* **YOUR TASKS**
1. In the patch that adds SQL query docs for Hoodie datasets, how many insertions does it make to the changed file?
2. Write the next lines of the patch that adds SQL query docs for Hoodie datasets, picking up right after its final line.

* **DOCUMENT PASSAGE**

>>>

From dcc15d5d6f71f87d9f3055ef2e06ff3acc645bdc Mon Sep 17 00:00:00 2001
From: Vinoth Chandar <vinoth@uber.com>
Date: Fri, 17 Feb 2017 20:19:18 -0800
Subject: [PATCH] Adding docs for running sql queries on hoodie datasets

---
 docs/sql_queries.md | 60 ++++++++++++++++++++++++++++++++++++++++++++-
 1 file changed, 59 insertions(+), 1 deletion(-)

diff --git a/docs/sql_queries.md b/docs/sql_queries.md
index 2ac6fbe6e..43d4eef46 100644
--- a/docs/sql_queries.md
+++ b/docs/sql_queries.md
@@ -3,8 +3,66 @@ title: SQL Queries
 keywords: sql hive spark presto
 sidebar: mydoc_sidebar
 permalink: sql_queries.html
+toc: false
+summary: In this page, we go over how to enable SQL queries on Hoodie built tables.

<<<

* **RECORDS SHOWN**
>>>

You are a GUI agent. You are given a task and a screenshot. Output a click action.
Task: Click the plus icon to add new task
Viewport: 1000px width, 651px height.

<<<
>>>

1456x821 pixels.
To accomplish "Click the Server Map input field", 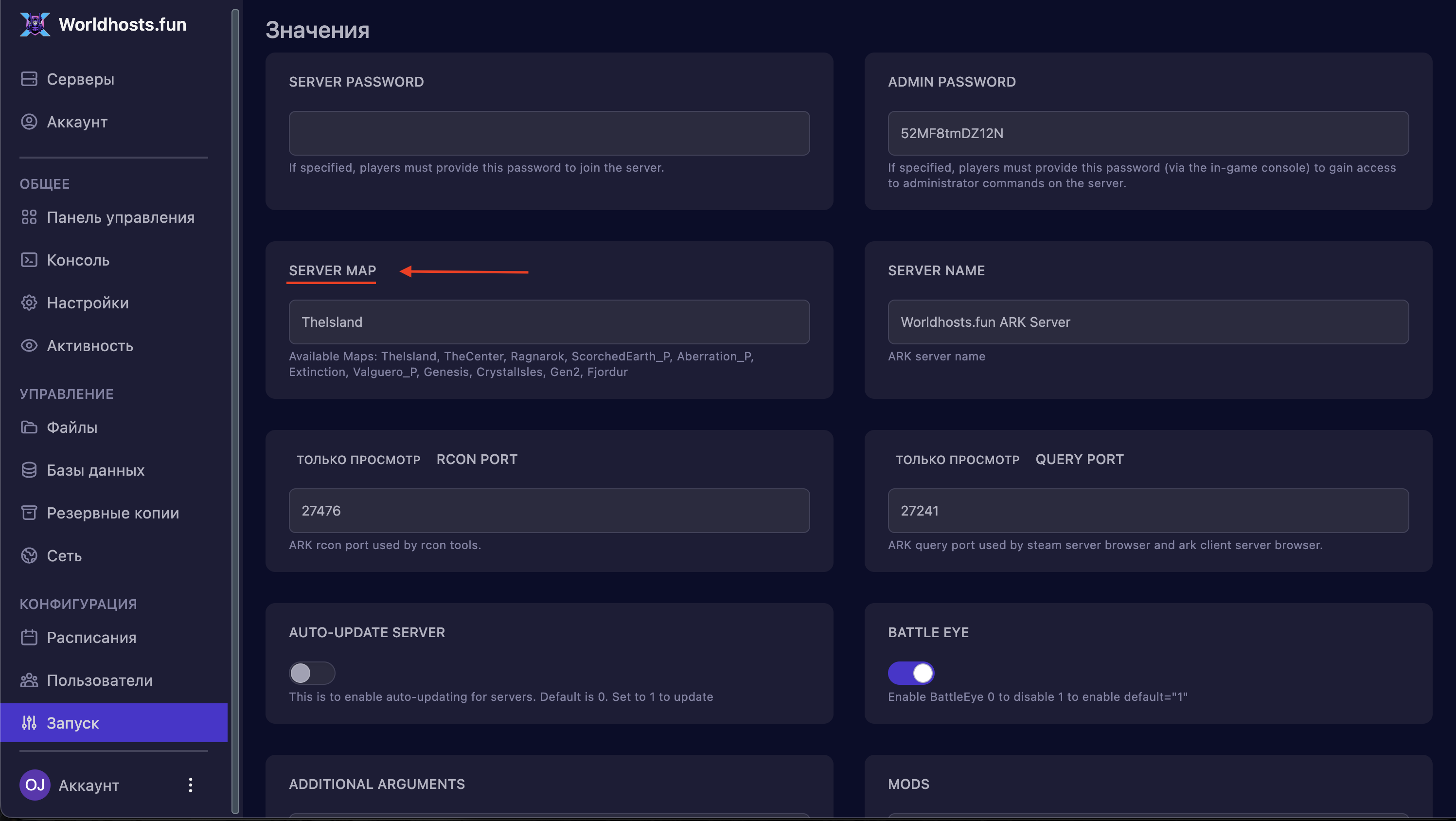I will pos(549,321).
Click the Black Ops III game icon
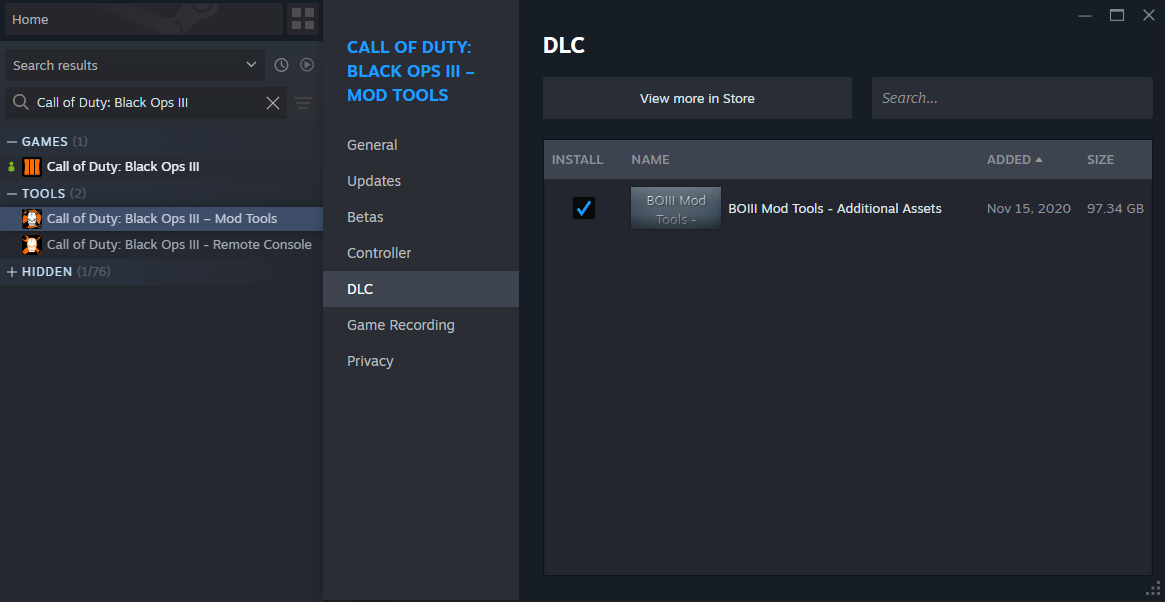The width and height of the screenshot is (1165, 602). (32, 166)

<<<

* **RESPONSE LIST**
1. 59 insertions

2.
 ---
 
-Work In Progress
+Hoodie registers the dataset into the Hive metastore backed by `HoodieInputFormat`. This makes the data accessible to
+Hive & Spark & Presto automatically. To be able to perform normal SQL queries on such a dataset, we need to get the individual query engines
+to call `HoodieInputFormat.getSplits()`, during query planning.
 
 
+In the following sections, we cover the configs needed across different query engines to achieve this.
+
+{% include callout.html content="Instructions are currently only for Copy-on-write storage" type="info" %}
+
+
+## Hive
+
+For HiveServer2 access, [install](https://www.cloudera.com/documentation/enterprise/5-6-x/topics/cm_mc_hive_udf.html#concept_nc3_mms_lr)
+the hoodie-hadoop-mr-x.y.z-SNAPSHOT.jar into the aux jars path and we should be able to recognize the Hoodie tables and query them correctly.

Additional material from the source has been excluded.